That's unfortunate. And it is an indication of the state of the Republican Party. And it's how you end up in a situation where a bunch of Republican voters nominate somebody who has gained notoriety because of his colorful opposition to President Obama, but doesn't actually show much interest in trying to advance a conservative governing agenda. That's how Republicans have ended up where they are. And that's the kind of soul searching that they're going to have to engage in after the election to figure out how they're going to get back on track.
The President -- and you guys have heard him say this too -- the President is interested in a Republican Party -- he believes the country is well-served by a Republican Party that, for all their differences with Democrats, is actually interested in trying to move the country forward. It doesn't mean folding on all their principles. In fact, it means trying to stand up for those principles and looking for opportunities to work with Democrats to advance them. And there was an opportunity to do that in the context of immigration reform until people like Senator Rubio walked away when the political heat got a little too tough.
And the President is hopeful that the next President of the United States will have a different set of partners in Congress to work with.
Q: Hey, Josh. Has the White House been assured by Judge Garland that if Hillary Clinton is elected President, he will not remove his name from consideration?
MR. EARNEST: Well, Lana, that's not how it works. His name is in consideration until the Congress adjourns at the end of the year, and then there will have to be a reevaluation by the White House about whether or not to put him forward.

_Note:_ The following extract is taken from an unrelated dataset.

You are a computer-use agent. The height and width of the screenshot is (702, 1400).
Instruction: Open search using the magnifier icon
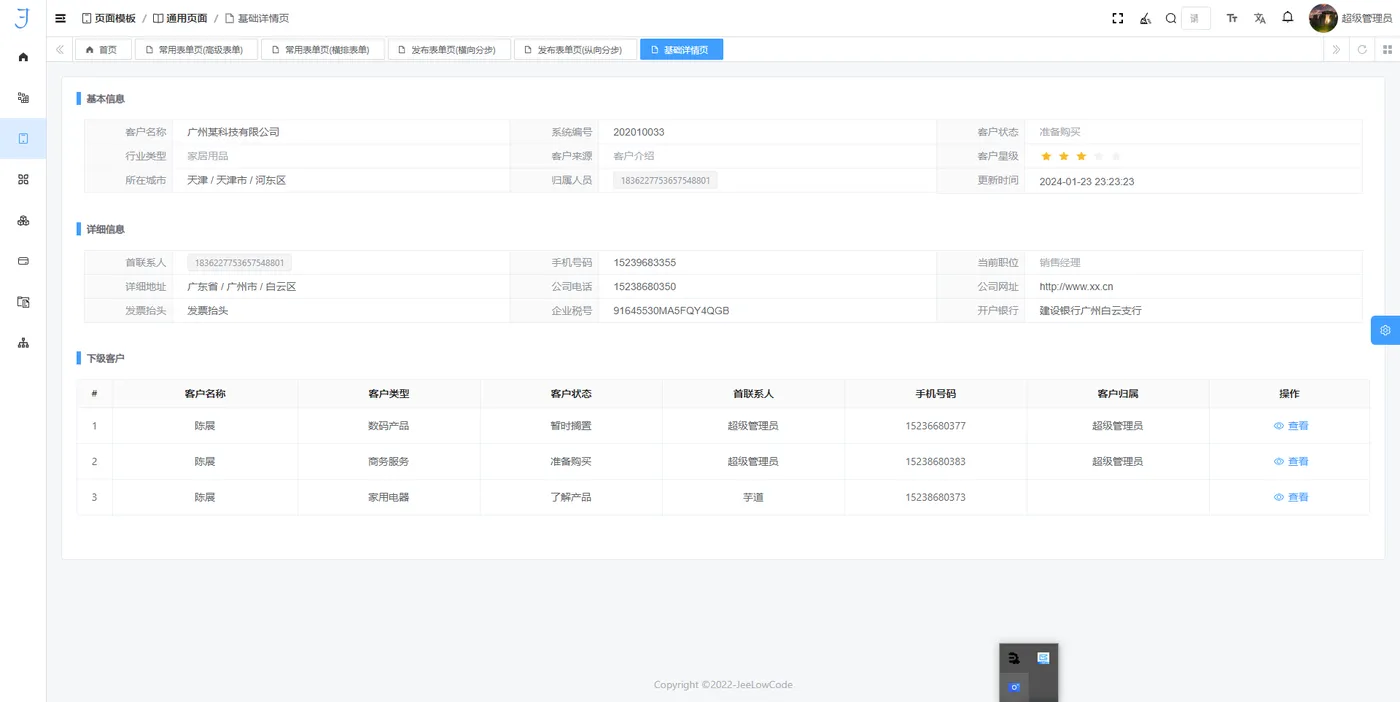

And Secretary Clinton, if the vacancy is still there, will have to decide if she wants to nominate him or somebody else to fill that vacancy.
But I can tell you that President Obama certainly is committed to his candidacy and believes that he should serve on the Supreme Court. And I certainly know that somebody with the credentials of Chief Judge Garland, who could serve the country so well on the Court, is still very interested in using those skills to benefit the American people on the Supreme Court.
Q: But there will be a period of reevaluation, as you mentioned, after the election, as to whether or not -- let me say it this way. Republicans have said that they will consider Judge Garland's nomination if Secretary Clinton is elected President. We have been wondering if that's going to happen. And can we be assured that Judge Garland is not going to say, now that a Democrat has been elected he no longer wants to be considered?
MR. EARNEST: I have seen no evidence to indicate that Chief Judge Garland is somehow going to withdraw his name from the process. And President Obama is certainly committed to doing everything we can to see Chief Judge Garland be confirmed to the Supreme Court.
Q: But has the White House asked him about that specifically, since it's something that the Republicans are discussing very publicly?
MR. EARNEST: I'm not aware of any -- I don't know why we would ask him. I don't know why he would wait around for 200 days and then pull out at the very moment that it seemed likely that he was going to get confirmed. So I think that's not likely to happen.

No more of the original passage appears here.